Anyway, he has always struggled with the A, ending it several times, but always coming back. He says when we are intimate it is hard for him to “perform” at home, and he feels guilty. When we reached the one-year mark in February, he became very determined to end the physical side of our relationship, although he said he wanted to continue to talk on the phone, but not as often as we had been (which was only once a week as he works in a job in which he is only available by cell phone and he’s afraid his W will notice the frequency and long duration of our calls on his bill).
Since then we have seen each other two times, both times intimately, the last being three weeks ago. As he was leaving the last time, he reaffirmed his desire to end the physical aspect of our relationship ("we have to") but again stated that he likes to talk to me and wants to continue to do so.
I have been struggling with not being able to see or talk to him like we used to. In fact, I have only been able to make it a little over a week before breaking down and calling him. I get very determined not to call, but then something happens and I break down and pick up the phone. I called him this morning and he was busy with work and not able to talk. When we hung up, I felt horrible. I started thinking that maybe I should just make a clean break, give him what he wants (which is obviously not this A), and not call him again. Sometimes I think the disappointment of him not having (or taking) the time to talk to me is worse than not being able to talk to him at all would be.
I guess I am just at a time when I am reconsidering where I want to be in this relationship. On the one hand, just the sound of his voice can make me happy for days, but on the other hand some little thing he says or does can have me feeling the lowest of lows. I am truly riding the EMA rollercoaster! Maybe it’s time to stop the ride and get off . . .

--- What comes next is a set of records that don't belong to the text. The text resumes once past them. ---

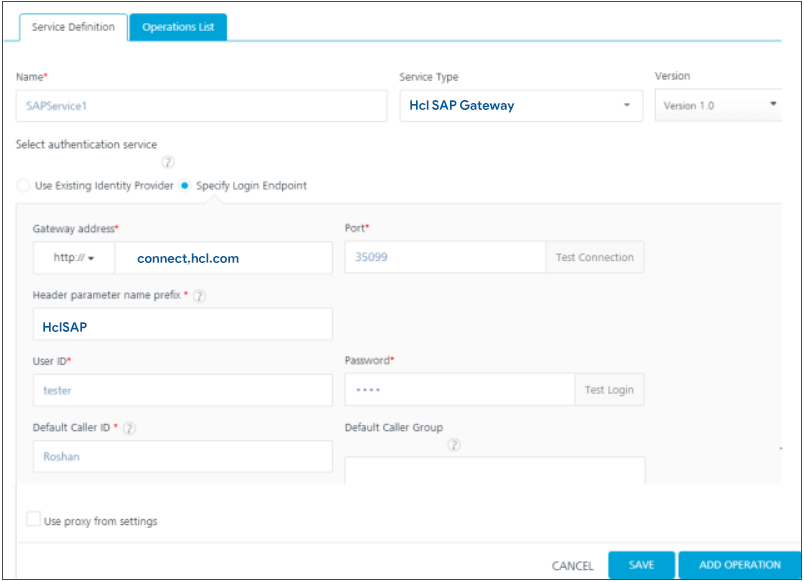Open the Service Definition tab

pos(72,27)
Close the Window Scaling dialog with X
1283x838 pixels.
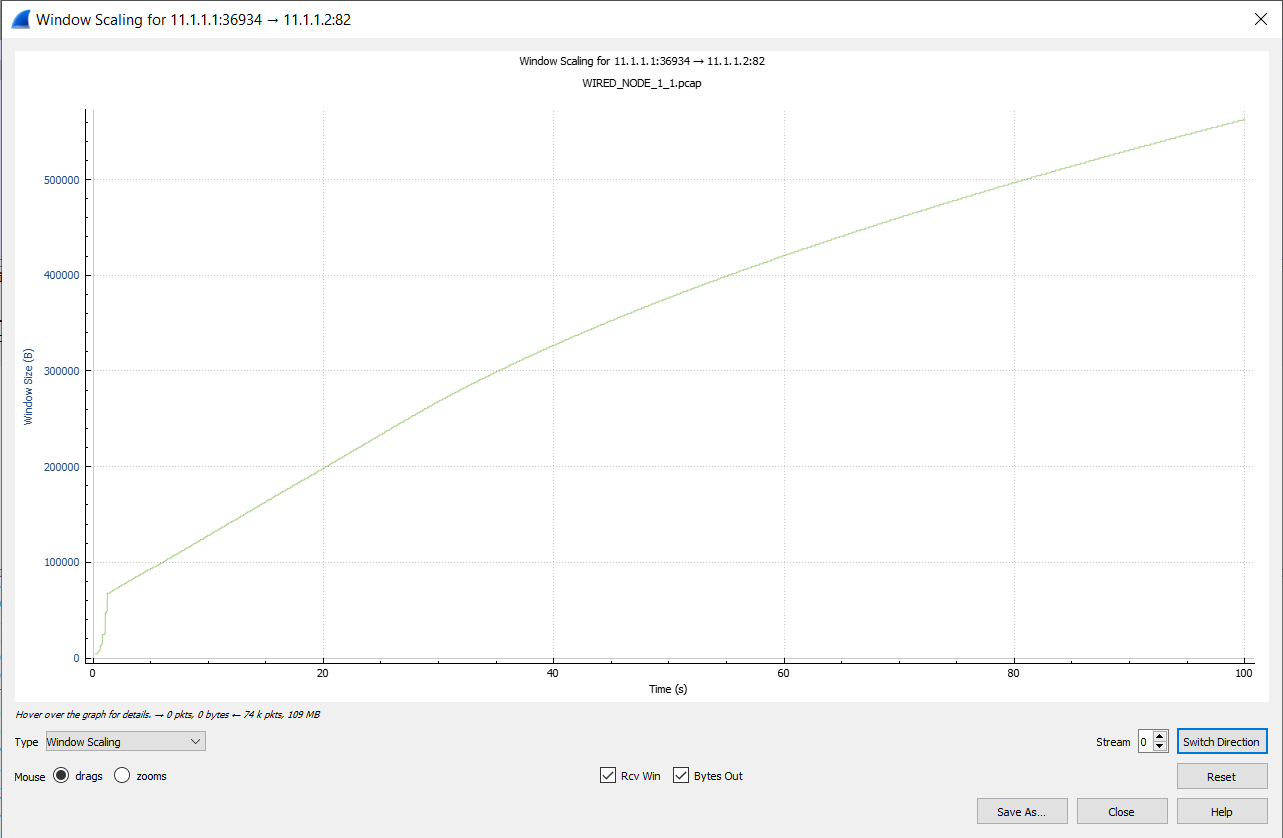[1260, 18]
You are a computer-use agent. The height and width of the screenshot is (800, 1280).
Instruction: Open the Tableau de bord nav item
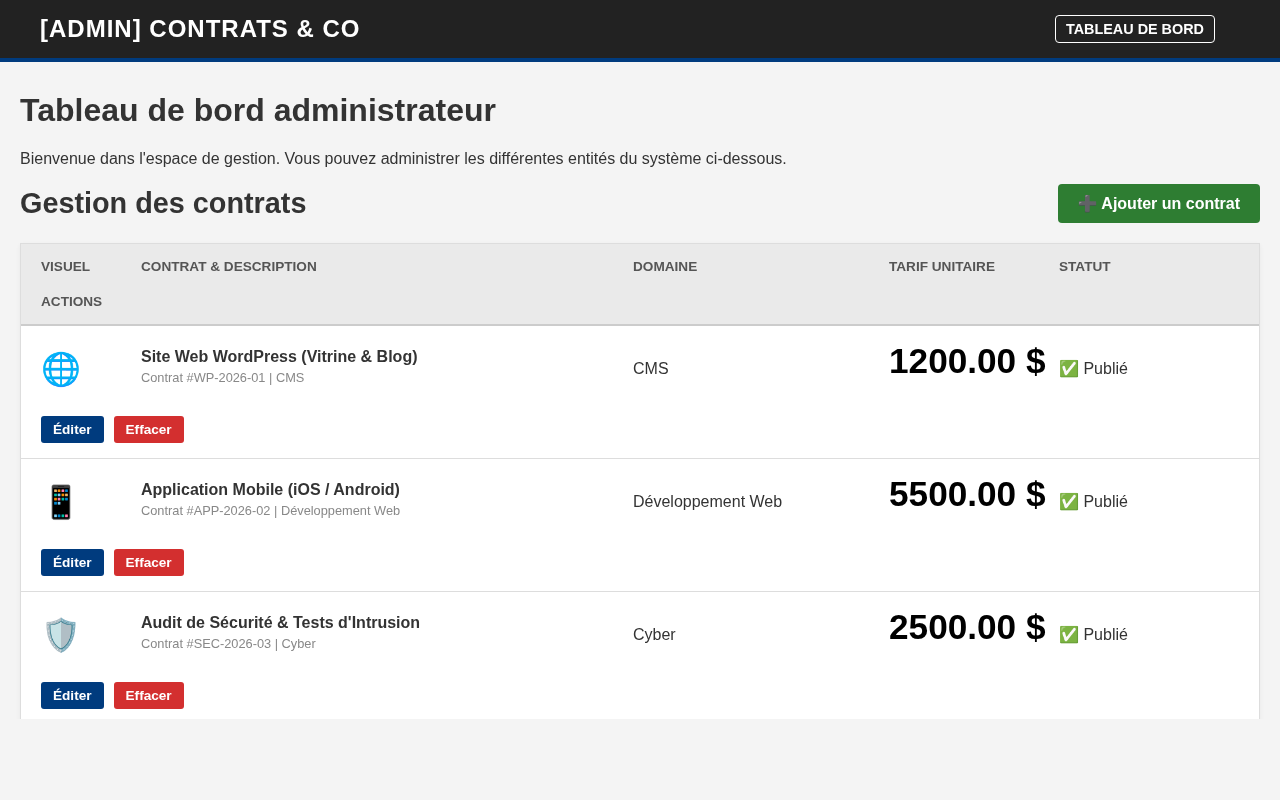pos(1135,29)
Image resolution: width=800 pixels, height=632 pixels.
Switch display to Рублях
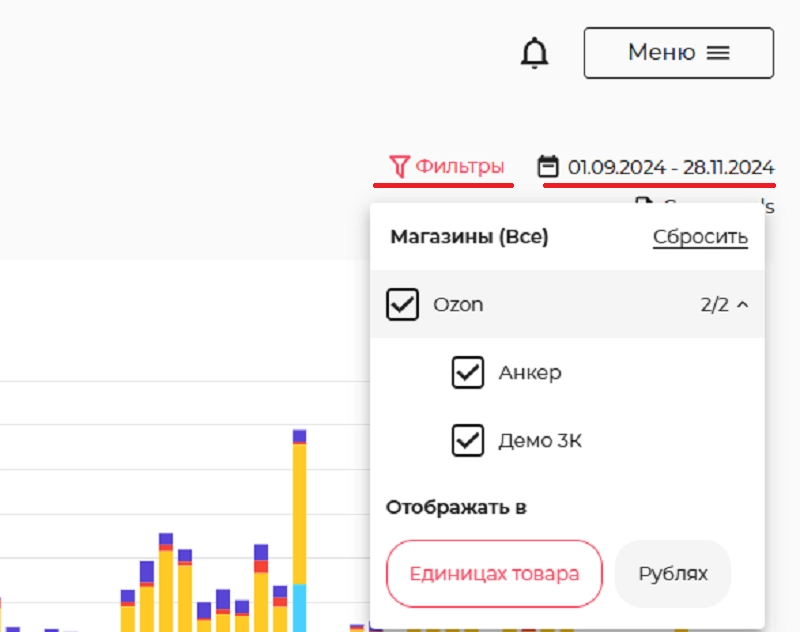click(673, 574)
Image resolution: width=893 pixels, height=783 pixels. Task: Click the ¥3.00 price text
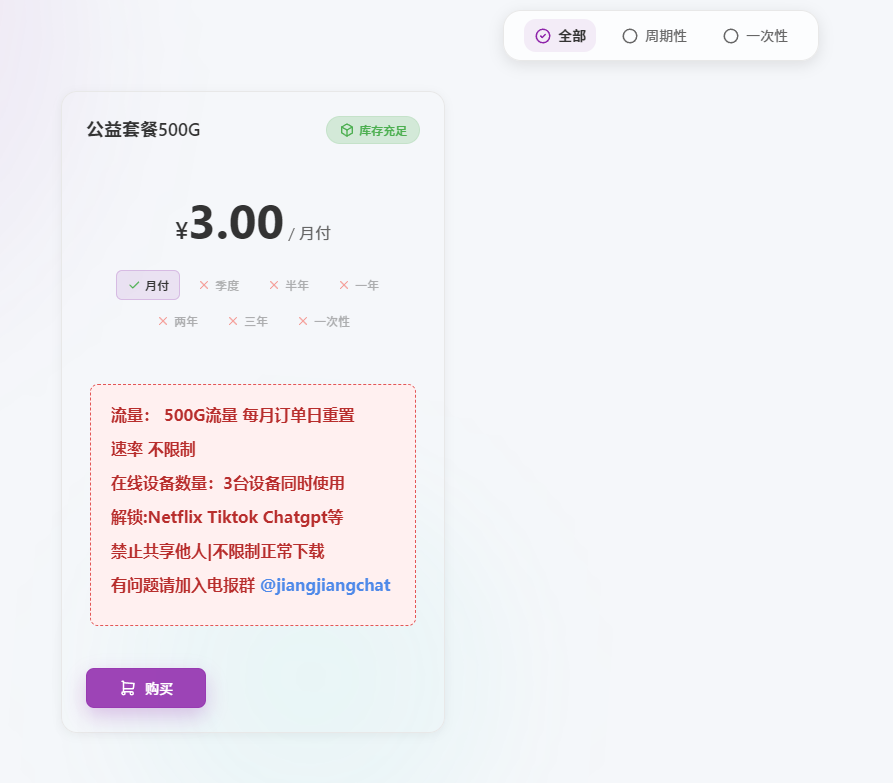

A friend of mine once told me that I overanalyze things “way too much”. Perhaps that’s what I’m doing here as well . . .
Thanks for letting me vent.
Kall03

I think he wants his cake and eat it too. It seems as if he comes back to you because he misses what you give him, but what you give him isn't enough to make him think of this in any other terms...other than just an A. To you, it sounds like it is much more emotional. You care for this guy, and he isn't giving back to you what you deserve. Of course, in an A, no one can give 100%...they still have lives that they are living (wives, children, etc). But, they can give all that they have if that person is the one who makes their heart melt...who excites them mentally and physically...
I hope you don't get hurt by my posting. I am so glad you came out of lurk-dom. Please keep posting and venting - that is what we are here for. I just can hear the hurt in your voice when you post...I hate that. Please don't ride this rollercoaster forever. Has he made any notions of YOUR future together? Or is he just living the moment, and loving having you there when he needs it? He sounds as if he is feeling a little guilty (about the physical nature of the relationship), but sounds still connected to you....almost as if he is frightened of losing you. I don't know if that is because deep down he really does love you and doesn't want to admit it, or if he just wants to keep you there as a 'safety net'.
Just be careful. Don't let yourself get hurt - you deserve so much more than tears. If he is something that is special to you, keep working on it. Stay strong. But, if he seems to make you upset more than happy, maybe it is time to change rides....
Personally, I like the ferris wheel. And the water rides :-)
Smile Kall, and hang in there.
FMH6
Thanks again. I am already starting to feel better by just being able to talk about it.
Kall03
A friend of mine once told me that I overanalyze things “way too much”. Perhaps that’s what I’m doing here as well . . . "
Kall- it's like looking in a mirror when I read this.